Liquid Cooling System for a High Power, Medium Frequency, and Medium Voltage Isolated Power Converter

TL;DR

This paper investigates liquid cooling systems for power electronics, analyzing key parameters like cold plate material, channel shape, and coolant velocity to optimize thermal management and enhance system performance.

Contribution

It provides a detailed analysis of how different design parameters affect the efficiency and effectiveness of liquid cooling in power electronic systems.

Findings

Water cooling effectively removes heat from hotspots.

Channel shape and inlet velocity significantly impact cooling performance.

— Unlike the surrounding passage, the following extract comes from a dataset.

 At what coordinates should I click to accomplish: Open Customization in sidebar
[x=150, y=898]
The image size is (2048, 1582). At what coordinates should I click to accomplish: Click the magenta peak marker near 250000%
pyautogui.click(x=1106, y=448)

Material choice influences thermal conductivity and system reliability.

Abstract

Power electronics systems, widely used in various applications such as industrial automation, electric cars, and renewable energy, have the primary function of converting and controlling electrical power to the desired type of load. Despite their reliability and efficiency, power losses in these systems generate significant heat that must be dissipated to maintain performance and prevent damage. Cooling systems play a crucial role in ensuring safe operating temperatures for system components. Air and liquid cooling are the leading technologies used in the power electronics world. Air cooling is simple and cost-effective but is limited by ambient temperature and component thermal resistance. While more efficient, liquid cooling requires more maintenance and has higher upfront costs. Water-cooling systems have become famous for regulating thermal loads as they can effectively remove heat from localized high-temperature areas, such as the challenging hotspots in power electronics systems. In addition to designing a cooling system for a power electronic system, this study investigated the impact of three major parameters; cold plate material, channel shape/size, and coolant inlet velocity. The research examined and analyzed these factors and their trade-off analysis to obtain cooling system design and optimization insights. This study might improve power electronics system performance, reliability, and durability by improving heat dissipation and thermal management.